Based on the findings of an unannounced, on-site Medicare complaint investigation survey completed December 14, 2022, AccentCare Home Health of Central Pennsylvania was found not to be in compliance with the requirements of 42 CFR, Part 484, Subparts, B and C, Conditions of Participation: Home Health Agencies.





Plan of Correction:




484.60(d)(2) ELEMENT
Integrate all orders

Name - Component - 00
Integrate orders from all physicians or allowed practitioners involved in the plan of care to assure the coordination of all services and interventions provided to the patient.
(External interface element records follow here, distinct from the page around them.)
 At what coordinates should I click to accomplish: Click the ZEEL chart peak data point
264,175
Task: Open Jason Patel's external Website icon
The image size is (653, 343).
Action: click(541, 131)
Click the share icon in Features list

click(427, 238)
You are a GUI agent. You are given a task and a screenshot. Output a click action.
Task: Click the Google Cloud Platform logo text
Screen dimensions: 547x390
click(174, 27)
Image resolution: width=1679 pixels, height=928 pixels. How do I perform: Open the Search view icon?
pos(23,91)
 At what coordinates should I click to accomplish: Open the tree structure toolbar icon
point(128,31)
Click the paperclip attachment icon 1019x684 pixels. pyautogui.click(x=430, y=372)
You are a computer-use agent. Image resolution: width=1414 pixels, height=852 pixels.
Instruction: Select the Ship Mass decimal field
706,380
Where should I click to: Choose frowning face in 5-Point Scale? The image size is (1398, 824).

Observations: Based on review of medical records (MR) and interview with staff the agency failed to ensure all relevant orders were contained on the plan of care for one (1) of one (1) record reviewed. MR #1. Review of medical records completed December 14, 2022, between approximately 11:30 AM and 2:00 PM revealed: MR #1, start of care (SOC): 11/3/2022; certification period reviewed: 11/3/2022-1/1/2023; Primary Diagnosis: encounter for attention to gastrostomy, Dysphasia following cerebral infarction (difficulty swallowing after a stroke), COVID-19, Pneumonia due to coronavirus disease 2019. Physician's orders: " Skilled nursing 1 time per week for 5 weeks, 1 time every 2 weeks for 4 weeks... Skilled nurse to evaluate and develop plan of care to be countersigned by physician... ". Plan of care contained no orders regarding recent procedure to insert a pleural catheter. Medical record contained no verbal orders regarding catheter or addendums to plan of care. Interview with agency staff completed December 14, 2022, between approximately 11:00AM and 11:30 AM confirmed the above findings.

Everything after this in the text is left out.